If you've ever ended up in tears over money, you're in good company. More than half of Americans admit they've cried because they didn't feel like they had enough, according to The Secret Financial Lives of Americans report by Nonfiction Research based on research and a survey of over 2,200 U.S. adults.
It is, after all, incredibly common to be just scraping by. Over 70 percent of U.S. adults say they'd find it difficult if their paycheck was delayed by a week, according to a survey of over 30,000 adults conducted by the American Payroll Association released in September, and a majority of Americans have less than $1,000 in savings.
But even many high-earners feel overwhelmed: 41 percent of those who make over $200,000 say they've broken down at some point because they felt like they were coming up short.
That stress is largely about your mindset, your lifestyle and how much money Americans generally think is "enough," Saundra Davis, a financial coach and adjunct professor at Golden State University, tells CNBC Make It.
"There are only three things you can do if you are not happy with your financial situation: Make more, spend less or a combination of the two," Davis says. "There is no other magic."
That said, a few simple adjustments can make you feel vastly better about your situation. Here's a three-step process you can follow to get you on the right track.
Start by getting back to basics, Davis says. Before even starting to plan what you need to do, take stock of where you're at. The first step is to assess what matters most.
"Know where you are and know what you want," she says. You need to ask yourself, What is your desired outcome? Do you want to make more money? Reduce your expenses? Maintain your current standard of living?
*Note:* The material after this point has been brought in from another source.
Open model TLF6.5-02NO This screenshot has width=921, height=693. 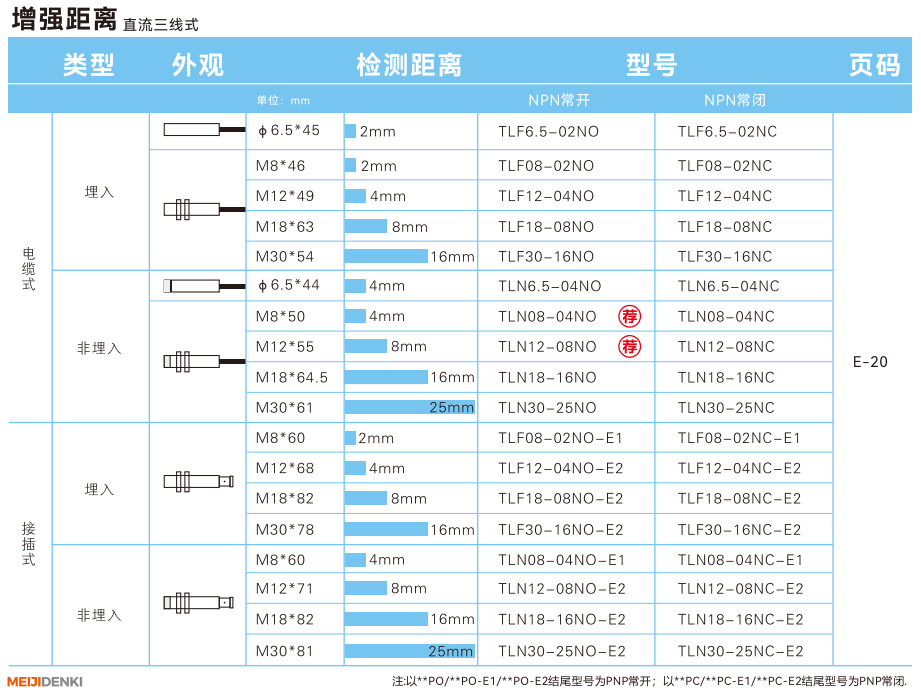coord(548,132)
Be really clear about what you want and what's achievable.
And be realistic, she says. Don't expect yourself to go immediately from saving $0 to putting away $400 a month. If you can barely save $40, start by trying to save $40.
"This truly does mean starting where you are and giving yourself permission to set forward on a new journey," Davis says.
Everyone makes mistakes, Davis says, but it doesn't help to beat yourself up over them: "Grab the lesson and leave the shame."
Don't abuse yourself — that can actually immobilize you and make it difficult to move forward. If your financial situation is causing you stress, identify ways to bring some self-care into your plan to make it better, she recommends.
And don't compare yourself to others, Davis says: "Recognize that the noise is not necessarily your truth." Despite the booming economy, and whether you know it or not, many people are also having a hard time. Focus on your own reality and what you can control.
Once you've got a handle on your situation, it's time to build new, lasting goals. That means first understanding what a goal is.
"'I want to be debt-free' is not a goal," Davis says. "That is an activity that gets you to whatever the goal is," like, perhaps, freedom and financial independence.
"Look at your current financial choices and decide whether or not those choices are moving your toward or away from your desired outcome," she says. For example, if financial freedom is your goal, every time you use a credit card, you should be thinking about whether the purchase is moving you further away from what you want.
"Is the thing you're buying worth the freedom you're giving up?" Davis asks.
Of course, she admits, it's not easy to shift your thinking. So start small. Save $5 and actually put it into savings, or cook dinner once a week and take the money you would've spent going out and deposit it.
Davis uses her daily coffee habit as a starting point. She pays $3.50 for her coffee and she matches that by putting $3.50 in savings account as well. "If I can't afford $7, I don't have any business being in there," Davis says. "If I can give $3.50 to [my coffee shop], why can't I give $3.50 to myself?"
"It truly is about changing your mindset and then creating different habits," Davis says.